22 Mai 2021
"Fica constatado que as políticas públicas voltadas à proteção social da população avançam e retrocedem de acordo com o movimento da economia. Faz-se necessário que sejam implementadas medidas de estado constantes no combate à desigualdade de renda e alívio da pobreza", escreve Adrimauro Gemaque, Analista do IBGE, Administrador (graduado em Administração Pública) e Consultor em Política Pública e Articulista, em artigo publicado por EcoDebate, 21-05-2021.
Depois de um ano da maior pandemia sanitária mundial anunciada pela Organização Mundial da Saúde (OMS), em 11 de março de 2020, o Brasil ficou mais desigual e muito mais faminto. No final de 2019, o Brasil havia sido destaque no relatório de desenvolvimento humano divulgado pelo Programa das Nações Unidas para o Desenvolvimento (Pnud). De acordo com o estudo, o país era o sétimo mais desigual do mundo, atrás apenas de nações africanas.
Ainda em 2019, um estudo do Banco Mundial apontou que o Brasil possuía 51,7 milhões de brasileiros abaixo da linha da pobreza, 24,7% do total da população com uma renda mensal de R$ 387,07
Em março de 2020, quando a economia começou a ser impactada pela Covid-19, o mercado de trabalho ainda estava fragilizado. Então, no segundo trimestre de 2020 a desigualdade de renda bateu recorde no Brasil, foi o que apontou o estudo “Efeitos da pandemia sobre o mercado de trabalho brasileiro”, divulgado pelo FGV Social (Centro de Políticas Sociais da Fundação Getúlio Vargas). O indicador estudado na pesquisa foi o índice de Gini, que monitora a desigualdade de renda em uma escala de 0 a 1, sendo que, quanto mais próximo de 1, maior é a desigualdade. O do Brasil ficou em 0,6257 em março.
Fonte: IBRE/FGV (Foto: Reprodução EcoDebate)
Isto foi péssimo para o Brasil, aconteceu em momento muito ruim para a economia brasileira. Naquela ocasião os dados do IBGE apontavam que a taxa de desocupação havia caído de 12% para 11,7%, entre 2018 e 2019. O país estava saindo de uma forte recessão, que começou no segundo trimestre de 2014 e foi até o final de 2016.
O estudo da FGV Social, investigou sobre a renda média dos brasileiros na pandemia, para além do problema da desigualdade. E os números confirmaram que houve sim queda significativa na renda do trabalho da população. 20,1% foi o tamanho da queda na renda média da população brasileira no segundo trimestre de 2020, na comparação com três primeiros meses do ano. Com isso, a queda de renda da população alcançou diferentes níveis. Os 10% mais ricos também tiveram perdas nos rendimentos, mas não tão substanciais como a população de menor renda que foi duramente atingida.
Fonte: FGV/Social (Foto: Reprodução EcoDebate)
De acordo com projeções feitas pela Fundação Getúlio Vargas (FGV), divulgada em março de 2021. Existiam no Brasil, entre agosto de 2020 e fevereiro de 2021, cerca de 17,7 milhões de pessoas que voltaram à pobreza, passando de 9,5 milhões (4,5% da população) para 27,2 milhões em fevereiro (12,8% da população).
---
- [Ordem de trabalho]: Transcreva palavra por palavra o trecho do texto sobre desigualdade e pobreza no Brasil que vai de "Fonte: FGV/Social (Foto: Reprodução" até "(12,8% da população).".
---
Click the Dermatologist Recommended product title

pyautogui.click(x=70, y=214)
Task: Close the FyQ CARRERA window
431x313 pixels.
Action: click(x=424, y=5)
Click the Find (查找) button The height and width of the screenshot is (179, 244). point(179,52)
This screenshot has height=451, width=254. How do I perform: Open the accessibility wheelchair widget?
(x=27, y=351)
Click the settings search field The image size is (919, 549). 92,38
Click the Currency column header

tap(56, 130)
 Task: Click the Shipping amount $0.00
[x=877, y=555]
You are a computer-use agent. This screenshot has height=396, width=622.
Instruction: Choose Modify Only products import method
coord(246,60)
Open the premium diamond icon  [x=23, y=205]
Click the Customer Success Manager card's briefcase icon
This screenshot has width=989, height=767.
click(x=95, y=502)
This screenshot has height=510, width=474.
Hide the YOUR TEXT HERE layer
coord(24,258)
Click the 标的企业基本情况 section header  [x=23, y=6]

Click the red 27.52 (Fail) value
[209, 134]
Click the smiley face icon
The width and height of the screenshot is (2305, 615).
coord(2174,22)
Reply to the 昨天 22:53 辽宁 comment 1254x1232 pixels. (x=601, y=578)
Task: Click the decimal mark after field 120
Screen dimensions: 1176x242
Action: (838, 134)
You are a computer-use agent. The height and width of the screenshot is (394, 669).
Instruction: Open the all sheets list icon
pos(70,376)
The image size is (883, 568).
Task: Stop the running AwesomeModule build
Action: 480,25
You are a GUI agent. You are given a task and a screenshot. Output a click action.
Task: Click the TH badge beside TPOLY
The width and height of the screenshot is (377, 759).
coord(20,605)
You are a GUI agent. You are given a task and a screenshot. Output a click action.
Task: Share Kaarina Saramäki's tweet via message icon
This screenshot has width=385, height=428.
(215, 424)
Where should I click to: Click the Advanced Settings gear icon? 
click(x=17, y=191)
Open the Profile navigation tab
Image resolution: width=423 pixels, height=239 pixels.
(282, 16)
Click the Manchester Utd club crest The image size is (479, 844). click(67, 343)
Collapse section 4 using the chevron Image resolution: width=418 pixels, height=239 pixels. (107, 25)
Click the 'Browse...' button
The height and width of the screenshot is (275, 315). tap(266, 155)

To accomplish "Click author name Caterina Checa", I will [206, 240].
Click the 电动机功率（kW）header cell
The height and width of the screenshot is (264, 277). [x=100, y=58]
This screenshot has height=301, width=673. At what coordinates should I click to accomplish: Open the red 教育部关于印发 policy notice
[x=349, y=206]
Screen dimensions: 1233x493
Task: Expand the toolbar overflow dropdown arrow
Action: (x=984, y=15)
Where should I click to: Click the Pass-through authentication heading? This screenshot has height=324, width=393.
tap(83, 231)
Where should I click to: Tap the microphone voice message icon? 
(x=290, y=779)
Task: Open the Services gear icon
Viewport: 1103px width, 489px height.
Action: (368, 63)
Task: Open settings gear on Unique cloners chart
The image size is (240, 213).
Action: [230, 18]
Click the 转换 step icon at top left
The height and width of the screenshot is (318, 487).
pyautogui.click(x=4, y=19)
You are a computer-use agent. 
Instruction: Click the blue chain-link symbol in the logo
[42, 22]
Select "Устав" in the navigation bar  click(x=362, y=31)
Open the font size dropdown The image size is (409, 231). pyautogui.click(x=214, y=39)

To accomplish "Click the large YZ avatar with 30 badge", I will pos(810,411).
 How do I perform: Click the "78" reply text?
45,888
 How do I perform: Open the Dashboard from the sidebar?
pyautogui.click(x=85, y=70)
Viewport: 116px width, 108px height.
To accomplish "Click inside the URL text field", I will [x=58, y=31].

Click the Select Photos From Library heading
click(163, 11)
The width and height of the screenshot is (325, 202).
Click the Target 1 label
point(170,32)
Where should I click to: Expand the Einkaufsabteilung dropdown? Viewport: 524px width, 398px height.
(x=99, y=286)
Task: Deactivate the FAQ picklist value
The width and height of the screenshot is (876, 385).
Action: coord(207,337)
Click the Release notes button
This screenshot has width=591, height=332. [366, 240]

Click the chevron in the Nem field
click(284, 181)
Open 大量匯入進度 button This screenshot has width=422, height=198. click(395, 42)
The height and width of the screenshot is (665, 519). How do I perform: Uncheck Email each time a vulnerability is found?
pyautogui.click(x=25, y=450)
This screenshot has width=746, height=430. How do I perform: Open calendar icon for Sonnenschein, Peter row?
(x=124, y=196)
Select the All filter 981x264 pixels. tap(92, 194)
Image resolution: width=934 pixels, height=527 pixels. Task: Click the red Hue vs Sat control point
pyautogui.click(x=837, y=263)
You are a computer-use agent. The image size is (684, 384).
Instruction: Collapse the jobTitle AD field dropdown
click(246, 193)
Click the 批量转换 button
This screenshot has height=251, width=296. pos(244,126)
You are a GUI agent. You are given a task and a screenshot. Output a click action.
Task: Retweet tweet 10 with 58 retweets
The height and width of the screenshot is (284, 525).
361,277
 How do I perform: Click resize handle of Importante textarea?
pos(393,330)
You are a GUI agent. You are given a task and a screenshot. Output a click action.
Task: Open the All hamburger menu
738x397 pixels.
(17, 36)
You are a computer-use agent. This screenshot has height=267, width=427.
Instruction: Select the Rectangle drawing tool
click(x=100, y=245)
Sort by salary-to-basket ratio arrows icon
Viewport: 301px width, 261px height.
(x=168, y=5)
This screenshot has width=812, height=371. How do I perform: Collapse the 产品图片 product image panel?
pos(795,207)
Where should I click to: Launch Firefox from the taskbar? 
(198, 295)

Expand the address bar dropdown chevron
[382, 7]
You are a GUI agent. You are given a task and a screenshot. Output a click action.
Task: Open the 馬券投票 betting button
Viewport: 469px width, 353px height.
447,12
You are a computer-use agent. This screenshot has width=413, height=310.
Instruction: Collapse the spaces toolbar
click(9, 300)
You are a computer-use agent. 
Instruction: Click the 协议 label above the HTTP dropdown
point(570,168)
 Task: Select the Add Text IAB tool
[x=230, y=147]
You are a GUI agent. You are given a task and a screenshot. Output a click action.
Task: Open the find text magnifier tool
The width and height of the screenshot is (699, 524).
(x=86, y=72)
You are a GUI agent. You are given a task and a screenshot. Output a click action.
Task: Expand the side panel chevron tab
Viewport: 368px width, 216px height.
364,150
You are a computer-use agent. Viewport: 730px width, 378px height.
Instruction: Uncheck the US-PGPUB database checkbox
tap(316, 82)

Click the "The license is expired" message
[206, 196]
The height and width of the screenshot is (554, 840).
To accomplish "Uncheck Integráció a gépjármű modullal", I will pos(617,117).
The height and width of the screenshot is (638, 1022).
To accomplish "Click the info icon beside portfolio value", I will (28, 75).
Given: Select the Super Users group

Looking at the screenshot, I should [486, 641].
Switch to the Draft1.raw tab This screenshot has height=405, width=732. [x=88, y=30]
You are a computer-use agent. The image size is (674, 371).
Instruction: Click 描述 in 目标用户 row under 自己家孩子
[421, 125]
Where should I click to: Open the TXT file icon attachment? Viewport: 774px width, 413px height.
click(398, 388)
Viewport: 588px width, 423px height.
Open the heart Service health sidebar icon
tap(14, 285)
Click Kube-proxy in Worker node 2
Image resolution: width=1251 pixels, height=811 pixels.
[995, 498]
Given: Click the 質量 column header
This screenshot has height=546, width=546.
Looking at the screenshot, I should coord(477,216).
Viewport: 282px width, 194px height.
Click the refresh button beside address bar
---
- [Solução do problema]:
Fonte: FGV/Social (Foto: Reprodução EcoDebate)
De acordo com projeções feitas pela Fundação Getúlio Vargas (FGV), divulgada em março de 2021. Existiam no Brasil, entre agosto de 2020 e fevereiro de 2021, cerca de 17,7 milhões de pessoas que voltaram à pobreza, passando de 9,5 milhões (4,5% da população) para 27,2 milhões em fevereiro (12,8% da população).